Despite the clinical successes fostered by immune checkpoint inhibitors, mechanisms underlying PD-1 upregulation in tumor-infiltrating T cells remain an enigma. Here, we show that tumor-repopulating cells (TRCs) drive PD-1 upregulation in CD8⁺ T cells through a transcellular kynurenine (Kyn)-aryl hydrocarbon receptor (AhR) pathway. Interferon-γ produced by CD8⁺ T cells stimulates release of high levels of Kyn produced by TRCs, which is transferred into adjacent CD8⁺ T cells via the transporters SLC7A8 and PAT4. Kyn induces and activates AhR and thereby upregulates PD-1 expression. This Kyn-AhR pathway is confirmed in both tumor-bearing mice and cancer patients and its blockade enhances antitumor adoptive T cell therapy efficacy. Thus, we uncovered a mechanism of PD-1 upregulation with potential tumor immunotherapeutic applications.

中文翻译：

---

肿瘤繁殖细胞通过转移Kynurenine和AhR激活而诱导CD8 + T细胞中PD-1表达。

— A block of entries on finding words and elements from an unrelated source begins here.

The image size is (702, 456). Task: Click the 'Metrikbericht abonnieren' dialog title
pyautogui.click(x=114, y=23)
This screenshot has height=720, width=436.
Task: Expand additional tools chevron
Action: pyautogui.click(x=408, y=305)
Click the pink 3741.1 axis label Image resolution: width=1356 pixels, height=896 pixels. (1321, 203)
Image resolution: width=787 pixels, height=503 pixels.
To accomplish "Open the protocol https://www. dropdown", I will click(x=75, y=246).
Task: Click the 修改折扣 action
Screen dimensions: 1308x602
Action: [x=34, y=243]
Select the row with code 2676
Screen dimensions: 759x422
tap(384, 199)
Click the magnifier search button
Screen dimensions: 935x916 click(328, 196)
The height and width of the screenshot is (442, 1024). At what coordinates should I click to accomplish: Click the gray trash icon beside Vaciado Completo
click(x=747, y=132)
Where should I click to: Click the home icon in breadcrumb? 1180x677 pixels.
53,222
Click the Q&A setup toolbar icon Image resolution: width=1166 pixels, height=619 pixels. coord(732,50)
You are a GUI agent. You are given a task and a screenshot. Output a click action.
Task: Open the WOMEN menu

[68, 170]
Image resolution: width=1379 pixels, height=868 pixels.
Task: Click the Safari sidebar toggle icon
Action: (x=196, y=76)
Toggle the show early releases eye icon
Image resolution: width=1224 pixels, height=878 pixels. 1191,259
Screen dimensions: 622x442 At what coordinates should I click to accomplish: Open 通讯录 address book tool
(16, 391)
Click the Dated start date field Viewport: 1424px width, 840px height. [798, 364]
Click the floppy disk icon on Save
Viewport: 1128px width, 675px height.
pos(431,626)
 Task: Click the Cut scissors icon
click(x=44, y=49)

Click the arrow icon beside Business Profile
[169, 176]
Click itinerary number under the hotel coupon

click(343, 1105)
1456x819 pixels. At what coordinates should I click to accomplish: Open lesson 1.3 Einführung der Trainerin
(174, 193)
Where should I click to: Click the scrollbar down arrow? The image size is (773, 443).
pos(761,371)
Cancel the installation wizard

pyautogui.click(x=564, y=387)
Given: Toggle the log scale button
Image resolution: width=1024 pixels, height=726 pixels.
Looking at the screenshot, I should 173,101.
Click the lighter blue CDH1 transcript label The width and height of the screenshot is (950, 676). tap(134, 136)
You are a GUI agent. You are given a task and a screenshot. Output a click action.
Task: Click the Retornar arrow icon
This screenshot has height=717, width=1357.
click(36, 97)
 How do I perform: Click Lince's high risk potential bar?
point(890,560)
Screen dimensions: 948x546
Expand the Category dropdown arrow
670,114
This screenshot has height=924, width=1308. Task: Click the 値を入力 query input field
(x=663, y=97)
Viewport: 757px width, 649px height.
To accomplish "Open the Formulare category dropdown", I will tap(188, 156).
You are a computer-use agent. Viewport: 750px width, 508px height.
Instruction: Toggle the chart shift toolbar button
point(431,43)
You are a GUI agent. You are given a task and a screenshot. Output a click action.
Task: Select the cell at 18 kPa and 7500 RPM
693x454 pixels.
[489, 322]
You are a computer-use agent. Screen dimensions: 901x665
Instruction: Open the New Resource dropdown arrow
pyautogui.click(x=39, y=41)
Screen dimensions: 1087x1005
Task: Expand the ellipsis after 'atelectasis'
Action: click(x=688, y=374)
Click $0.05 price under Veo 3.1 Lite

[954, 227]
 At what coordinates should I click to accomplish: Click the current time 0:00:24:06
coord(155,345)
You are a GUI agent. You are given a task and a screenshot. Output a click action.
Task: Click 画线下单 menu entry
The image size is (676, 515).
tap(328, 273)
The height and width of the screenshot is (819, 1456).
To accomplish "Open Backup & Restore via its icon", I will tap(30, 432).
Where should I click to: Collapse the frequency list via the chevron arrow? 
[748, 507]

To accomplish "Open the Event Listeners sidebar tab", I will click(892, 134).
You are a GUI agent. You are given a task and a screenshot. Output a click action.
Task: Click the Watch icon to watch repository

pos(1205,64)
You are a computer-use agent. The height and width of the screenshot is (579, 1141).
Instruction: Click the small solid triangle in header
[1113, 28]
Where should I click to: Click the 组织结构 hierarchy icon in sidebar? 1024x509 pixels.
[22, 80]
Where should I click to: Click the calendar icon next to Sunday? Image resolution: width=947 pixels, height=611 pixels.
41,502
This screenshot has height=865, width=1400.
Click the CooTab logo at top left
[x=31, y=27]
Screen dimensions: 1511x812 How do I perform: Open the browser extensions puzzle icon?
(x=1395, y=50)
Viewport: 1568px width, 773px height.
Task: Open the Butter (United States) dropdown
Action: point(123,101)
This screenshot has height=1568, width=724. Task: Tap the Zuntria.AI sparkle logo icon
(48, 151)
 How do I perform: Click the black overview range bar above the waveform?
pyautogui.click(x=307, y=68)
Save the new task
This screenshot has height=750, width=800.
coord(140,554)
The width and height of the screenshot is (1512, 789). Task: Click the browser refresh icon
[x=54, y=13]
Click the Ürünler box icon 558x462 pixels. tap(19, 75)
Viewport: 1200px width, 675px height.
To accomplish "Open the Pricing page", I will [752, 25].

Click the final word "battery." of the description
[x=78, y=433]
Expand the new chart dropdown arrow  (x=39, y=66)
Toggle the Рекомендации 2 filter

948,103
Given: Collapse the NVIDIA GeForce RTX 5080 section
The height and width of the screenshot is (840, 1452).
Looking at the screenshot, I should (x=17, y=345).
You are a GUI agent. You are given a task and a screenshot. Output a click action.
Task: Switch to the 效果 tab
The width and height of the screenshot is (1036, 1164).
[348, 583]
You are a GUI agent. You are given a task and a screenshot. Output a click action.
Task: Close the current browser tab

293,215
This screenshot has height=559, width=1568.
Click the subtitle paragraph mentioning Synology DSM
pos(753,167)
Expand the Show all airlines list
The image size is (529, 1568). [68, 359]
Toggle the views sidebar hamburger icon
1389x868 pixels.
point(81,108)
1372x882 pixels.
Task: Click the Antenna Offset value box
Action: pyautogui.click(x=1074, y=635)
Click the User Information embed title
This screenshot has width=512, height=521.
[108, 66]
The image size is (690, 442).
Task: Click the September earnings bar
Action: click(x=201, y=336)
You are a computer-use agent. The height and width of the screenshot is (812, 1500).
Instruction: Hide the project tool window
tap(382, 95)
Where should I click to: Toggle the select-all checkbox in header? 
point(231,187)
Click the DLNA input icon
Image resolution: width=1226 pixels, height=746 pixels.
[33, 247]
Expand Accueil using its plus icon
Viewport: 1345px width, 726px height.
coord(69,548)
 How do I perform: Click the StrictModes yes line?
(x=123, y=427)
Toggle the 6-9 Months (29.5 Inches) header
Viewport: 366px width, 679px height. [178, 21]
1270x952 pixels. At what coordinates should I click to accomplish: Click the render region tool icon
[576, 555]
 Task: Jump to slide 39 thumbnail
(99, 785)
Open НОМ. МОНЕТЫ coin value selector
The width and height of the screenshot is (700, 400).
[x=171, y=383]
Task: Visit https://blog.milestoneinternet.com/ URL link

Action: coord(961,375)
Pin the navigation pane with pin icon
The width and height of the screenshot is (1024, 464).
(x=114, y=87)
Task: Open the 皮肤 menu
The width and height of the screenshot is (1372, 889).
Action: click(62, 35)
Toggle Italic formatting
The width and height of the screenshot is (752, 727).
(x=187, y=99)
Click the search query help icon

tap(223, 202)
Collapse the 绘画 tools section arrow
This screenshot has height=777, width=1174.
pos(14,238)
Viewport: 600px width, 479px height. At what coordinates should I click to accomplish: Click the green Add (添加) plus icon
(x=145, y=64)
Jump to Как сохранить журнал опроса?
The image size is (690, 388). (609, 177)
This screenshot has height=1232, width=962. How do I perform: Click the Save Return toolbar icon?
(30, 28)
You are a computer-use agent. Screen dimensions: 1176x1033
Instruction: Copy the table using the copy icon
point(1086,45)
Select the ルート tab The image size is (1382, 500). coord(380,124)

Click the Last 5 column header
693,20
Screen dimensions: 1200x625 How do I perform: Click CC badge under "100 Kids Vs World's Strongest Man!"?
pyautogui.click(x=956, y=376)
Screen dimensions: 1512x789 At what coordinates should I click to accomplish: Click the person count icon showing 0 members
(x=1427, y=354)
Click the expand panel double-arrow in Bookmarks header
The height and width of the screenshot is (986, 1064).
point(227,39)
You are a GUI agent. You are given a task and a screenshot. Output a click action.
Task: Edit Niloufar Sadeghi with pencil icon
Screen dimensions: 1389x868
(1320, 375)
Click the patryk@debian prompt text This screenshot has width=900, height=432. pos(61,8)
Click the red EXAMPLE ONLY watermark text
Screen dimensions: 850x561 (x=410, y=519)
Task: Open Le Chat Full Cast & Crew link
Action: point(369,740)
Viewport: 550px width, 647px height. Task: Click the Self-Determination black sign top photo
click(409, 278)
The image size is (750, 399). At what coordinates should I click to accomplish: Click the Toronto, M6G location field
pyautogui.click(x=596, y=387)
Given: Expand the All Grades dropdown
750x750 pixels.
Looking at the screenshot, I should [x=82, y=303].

尽管免疫检查点抑制剂促进了临床成功，但肿瘤浸润性T细胞中PD-1上调的潜在机制仍是一个谜。在这里，我们显示肿瘤繁殖细胞（TRCs）通过跨细胞的犬尿氨酸（Kyn）-芳烃受体（AhR）途径驱动CD8 ⁺ T细胞中PD-1的上调。CD8 ⁺ T细胞产生的干扰素-γ刺激TRC产生的高水平Kyn释放，并被转移到相邻的CD8 ⁺T细胞通过转运蛋白SLC7A8和PAT4。Kyn诱导并激活AhR，从而上调PD-1表达。此Kyn-AhR途径在荷瘤小鼠和癌症患者中均得到证实，其阻断作用增强了抗肿瘤过继T细胞疗法的疗效。因此，我们发现了PD-1上调与潜在的肿瘤免疫治疗应用的机制。